Materials and Methods: We conducted a systematic review of Englishlanguage literature indexed in PubMed and Google Scholar using the search terms “ankylosing spondylitis” AND “spine fractures” OR “atlantooccipital dislocation.” Of 238 records, eight studies met inclusion criteria: case reports or series involving AS patients with CCD or multiple vertebral fractures. Data on demographics, neurological status, and survival were extracted and compared to our case.
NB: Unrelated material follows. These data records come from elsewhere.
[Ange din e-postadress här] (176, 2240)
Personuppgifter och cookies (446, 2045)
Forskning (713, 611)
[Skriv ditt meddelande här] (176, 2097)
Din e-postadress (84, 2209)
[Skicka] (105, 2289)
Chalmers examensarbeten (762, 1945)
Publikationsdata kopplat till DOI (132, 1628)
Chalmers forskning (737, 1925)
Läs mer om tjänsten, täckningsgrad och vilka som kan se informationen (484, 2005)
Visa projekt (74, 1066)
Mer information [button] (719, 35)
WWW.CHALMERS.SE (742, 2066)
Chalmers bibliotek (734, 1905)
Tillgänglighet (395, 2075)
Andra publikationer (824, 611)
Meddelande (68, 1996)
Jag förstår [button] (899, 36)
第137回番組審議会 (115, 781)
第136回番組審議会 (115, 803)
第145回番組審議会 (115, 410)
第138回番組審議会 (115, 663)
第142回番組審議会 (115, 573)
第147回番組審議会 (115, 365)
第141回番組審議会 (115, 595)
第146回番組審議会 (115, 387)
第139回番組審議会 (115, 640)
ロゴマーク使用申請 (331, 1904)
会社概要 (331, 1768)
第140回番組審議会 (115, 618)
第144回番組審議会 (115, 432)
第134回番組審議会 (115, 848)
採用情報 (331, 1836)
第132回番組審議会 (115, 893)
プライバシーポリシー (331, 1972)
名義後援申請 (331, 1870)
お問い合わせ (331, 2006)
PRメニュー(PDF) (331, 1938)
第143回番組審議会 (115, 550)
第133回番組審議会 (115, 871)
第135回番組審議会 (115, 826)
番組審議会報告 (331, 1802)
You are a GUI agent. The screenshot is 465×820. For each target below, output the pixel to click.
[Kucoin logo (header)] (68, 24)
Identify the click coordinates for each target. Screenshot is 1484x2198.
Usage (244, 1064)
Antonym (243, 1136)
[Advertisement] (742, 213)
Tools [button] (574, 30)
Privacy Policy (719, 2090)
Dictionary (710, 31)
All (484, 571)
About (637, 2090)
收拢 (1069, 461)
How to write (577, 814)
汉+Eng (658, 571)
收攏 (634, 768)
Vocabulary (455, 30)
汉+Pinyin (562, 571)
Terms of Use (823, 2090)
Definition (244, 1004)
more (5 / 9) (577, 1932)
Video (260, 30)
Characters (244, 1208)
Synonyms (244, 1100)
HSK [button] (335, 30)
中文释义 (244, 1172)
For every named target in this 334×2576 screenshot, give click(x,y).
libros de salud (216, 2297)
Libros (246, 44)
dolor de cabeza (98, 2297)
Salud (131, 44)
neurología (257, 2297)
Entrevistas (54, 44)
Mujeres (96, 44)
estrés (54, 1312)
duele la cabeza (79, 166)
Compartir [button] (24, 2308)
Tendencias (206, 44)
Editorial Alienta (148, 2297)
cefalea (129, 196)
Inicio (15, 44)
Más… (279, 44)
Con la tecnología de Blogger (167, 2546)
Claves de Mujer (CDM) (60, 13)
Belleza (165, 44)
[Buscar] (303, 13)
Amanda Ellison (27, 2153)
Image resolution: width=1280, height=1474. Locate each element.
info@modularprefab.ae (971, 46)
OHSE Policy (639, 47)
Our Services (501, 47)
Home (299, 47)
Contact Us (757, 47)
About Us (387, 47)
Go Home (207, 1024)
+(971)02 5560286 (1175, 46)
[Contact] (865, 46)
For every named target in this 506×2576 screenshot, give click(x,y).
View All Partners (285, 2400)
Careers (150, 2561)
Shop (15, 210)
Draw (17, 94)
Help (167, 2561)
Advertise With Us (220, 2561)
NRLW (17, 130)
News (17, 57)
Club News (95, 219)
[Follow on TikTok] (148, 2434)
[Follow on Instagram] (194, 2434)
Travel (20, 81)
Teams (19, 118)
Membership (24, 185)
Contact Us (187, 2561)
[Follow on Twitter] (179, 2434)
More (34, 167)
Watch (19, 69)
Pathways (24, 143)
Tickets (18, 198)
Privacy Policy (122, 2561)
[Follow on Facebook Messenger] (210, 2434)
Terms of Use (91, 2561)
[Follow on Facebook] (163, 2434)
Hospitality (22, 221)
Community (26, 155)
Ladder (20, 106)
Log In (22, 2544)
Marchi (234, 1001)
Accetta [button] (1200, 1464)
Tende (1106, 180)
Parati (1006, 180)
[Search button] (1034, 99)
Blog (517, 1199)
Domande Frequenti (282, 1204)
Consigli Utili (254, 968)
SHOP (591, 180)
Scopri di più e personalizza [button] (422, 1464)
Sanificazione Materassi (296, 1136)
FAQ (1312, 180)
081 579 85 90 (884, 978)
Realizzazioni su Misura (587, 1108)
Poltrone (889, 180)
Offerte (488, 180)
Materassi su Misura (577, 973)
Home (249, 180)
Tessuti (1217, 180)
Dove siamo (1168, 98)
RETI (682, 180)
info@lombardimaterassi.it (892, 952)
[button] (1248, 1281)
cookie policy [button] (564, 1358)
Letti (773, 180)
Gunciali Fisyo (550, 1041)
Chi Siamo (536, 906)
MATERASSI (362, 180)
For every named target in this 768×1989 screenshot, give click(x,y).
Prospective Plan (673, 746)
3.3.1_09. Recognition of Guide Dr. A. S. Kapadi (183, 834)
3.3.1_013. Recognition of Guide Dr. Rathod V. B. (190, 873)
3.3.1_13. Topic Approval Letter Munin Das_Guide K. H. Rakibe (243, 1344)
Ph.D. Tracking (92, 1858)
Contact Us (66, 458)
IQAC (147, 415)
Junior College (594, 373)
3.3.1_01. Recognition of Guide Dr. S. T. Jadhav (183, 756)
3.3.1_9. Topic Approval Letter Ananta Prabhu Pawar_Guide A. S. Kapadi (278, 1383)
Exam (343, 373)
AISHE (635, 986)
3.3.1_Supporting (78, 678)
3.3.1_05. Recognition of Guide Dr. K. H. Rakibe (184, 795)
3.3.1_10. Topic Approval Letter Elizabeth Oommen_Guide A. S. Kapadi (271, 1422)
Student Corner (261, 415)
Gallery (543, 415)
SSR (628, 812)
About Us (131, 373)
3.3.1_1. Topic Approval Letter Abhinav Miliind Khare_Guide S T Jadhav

Discussion: Our patient presented with life-threatening injuries, including CCD, bilateral pneumothorax, vertebral artery bleeding, and multiple spinal fractures. A comprehensive and aggressive management strategy was implemented: early airway control, targeted resuscitation, damagecontrol spinal fixation, vertebral artery embolization, and staged definitive surgery. Despite severe complications such as infections, pressure ulcers, thrombosis, and cranial nerve palsy, the patient survived for seven months—markedly longer than any other reported case of CCD in AS patients. Literature analysis revealed that survival beyond 7 days in such cases is exceedingly rare, with most patients succumbing within a week regardless of the number or location of fractures, or neurological status.

Conclusion: This case illustrates that prolonged survival after CCD in AS is possible through immediate, multidisciplinary intervention and sustained intensive care. It challenges existing notions of prognosis in AS-related spinal trauma and emphasizes the need for standardized protocols. Future research should explore whether aggressive, staged treatment strategies can systematically improve outcomes in this high-risk population.